Algorix Raises Pre-Seed Funding From Kakao Ventures to Build Unified Data Layer for Enterprise AI
The AMW Read
Small pre-seed round for an early-stage data-infrastructure startup; confirms known trajectory of solving enterprise data fragmentation for AI, but does not meaningfully shift the substrate.
Algorix Raises Pre-Seed Funding From Kakao Ventures to Build Unified Data Layer for Enterprise AI
South Korean AI data infrastructure startup Algorix has secured pre-seed funding from Kakao Ventures, the venture arm of Korean internet giant Kakao. The company is building a data engine that unifies structured and unstructured multimodal data — text, tables, images, and relational information — scattered across a company's internal systems into a single logical layer. This platform automates the manual process of organizing and connecting disparate data formats so AI can query, process, and analyze them consistently without switching between separate systems. Algorix plans to accelerate product development and go-to-market efforts, running proof-of-concept projects with multiple enterprise clients and pursuing a software partnership with AWS.
Why it matters: As enterprise AI shifts from simple Q&A to autonomous agentic systems that navigate internal tools and data, data fragmentation has become a critical bottleneck. The article explicitly points to the gap between heavy investment in document recognition and data analytics — the step of actually connecting and structuring fragmented data remains largely unautomated. Algorix is positioning its multimodal data integration layer to fill that gap, targeting the recurring pattern of enterprises needing a unified data substrate before agentic AI can operate reliably. This reflects the broader structural force of data integration as a prerequisite for AI-native workplaces, a pattern familiar from the data-infrastructure segment where startups must solve the "last mile" of making enterprise data AI-accessible.
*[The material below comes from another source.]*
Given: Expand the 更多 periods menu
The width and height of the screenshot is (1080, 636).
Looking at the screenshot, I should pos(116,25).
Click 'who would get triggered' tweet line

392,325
Grounded expert take: "Algorix is tackling a problem that's essential to how companies actually get work done — turning the unstructured knowledge scattered across an organization into a structured system that AI can trust and use," said Hyunik Cho, senior investment associate at Kakao Ventures. CEO Donghan Kwon, who previously ran AI transformation projects for large corporations, emphasized they are building an infrastructure layer, not a single product. The team also includes Chief Scientist Suho Noh with cross-domain experience in LLM agents, ML, database systems, and backend engineering. The pre-seed round is modest in size but strategically significant as an early bet on the data-layer prerequisite for enterprise agentic AI.